• What the task asks:
Leave no picture in, and give every entry again exactly.

Saved data entries:
◆ ◆ ◆ ◆ ◆

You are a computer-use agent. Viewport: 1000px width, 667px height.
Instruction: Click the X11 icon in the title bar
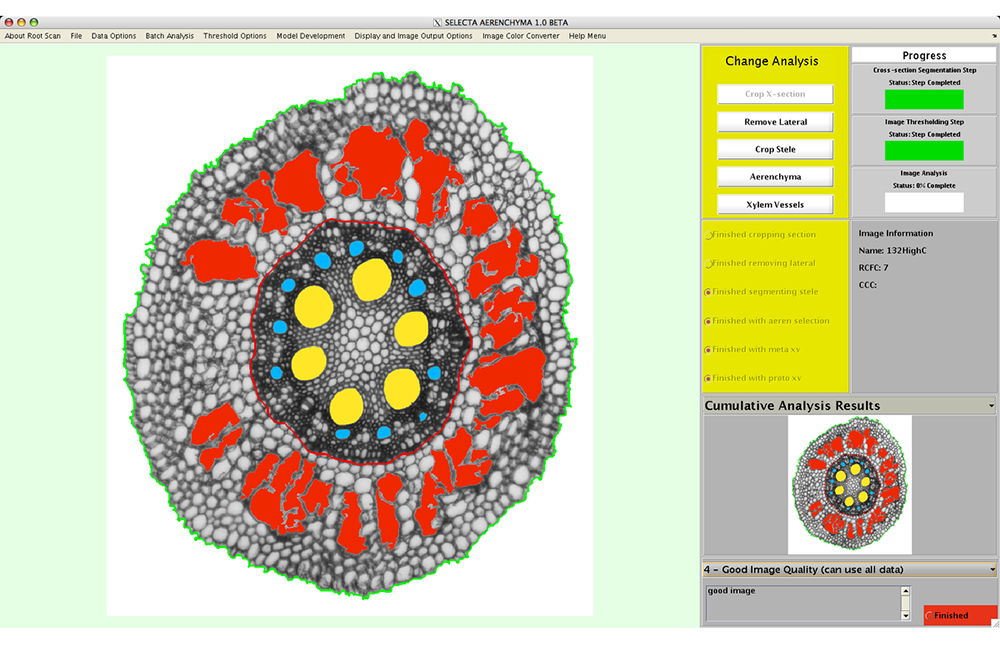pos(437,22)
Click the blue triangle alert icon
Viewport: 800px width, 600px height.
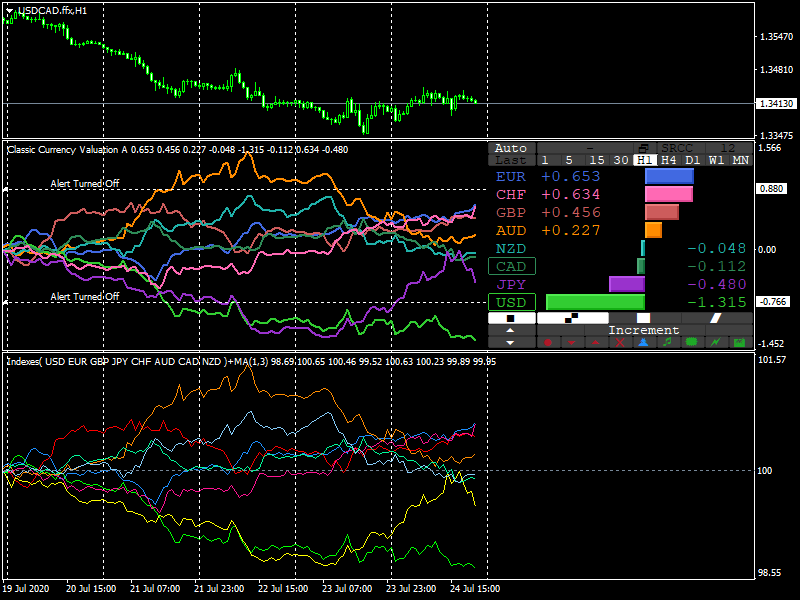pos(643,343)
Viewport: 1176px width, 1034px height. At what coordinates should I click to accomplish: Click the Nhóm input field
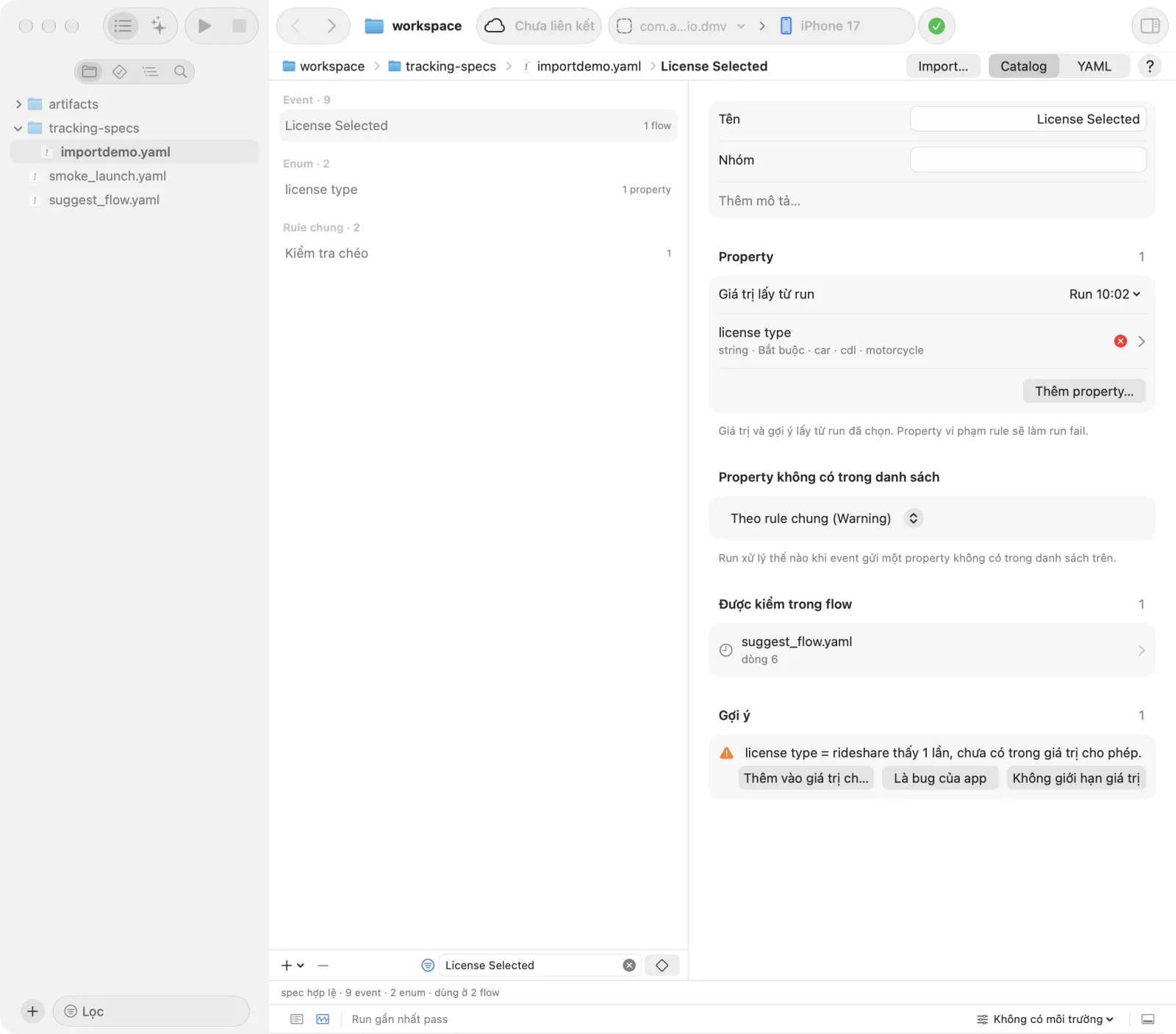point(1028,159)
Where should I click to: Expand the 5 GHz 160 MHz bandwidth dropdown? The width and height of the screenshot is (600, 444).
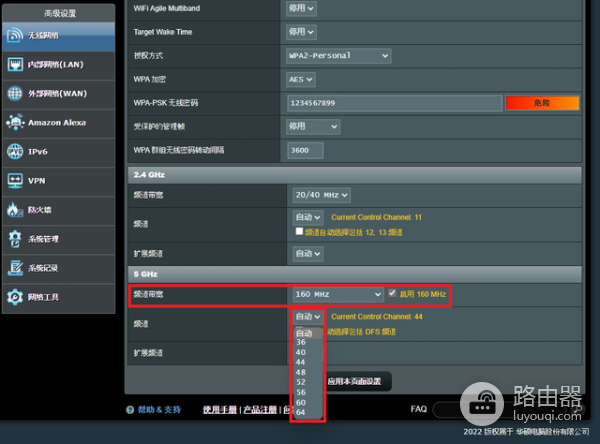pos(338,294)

◆ ◆ ◆ ◆ ◆

• Answer:
You are a computer-use agent. Viewport: 1000px width, 667px height.
Instruction: Click the X11 icon in the title bar
pos(437,22)
Click the blue triangle alert icon
Viewport: 800px width, 600px height.
pos(643,343)
Viewport: 1176px width, 1034px height. At what coordinates should I click to accomplish: Click the Nhóm input field
point(1028,159)
Where should I click to: Expand the 5 GHz 160 MHz bandwidth dropdown? The width and height of the screenshot is (600, 444).
pos(338,294)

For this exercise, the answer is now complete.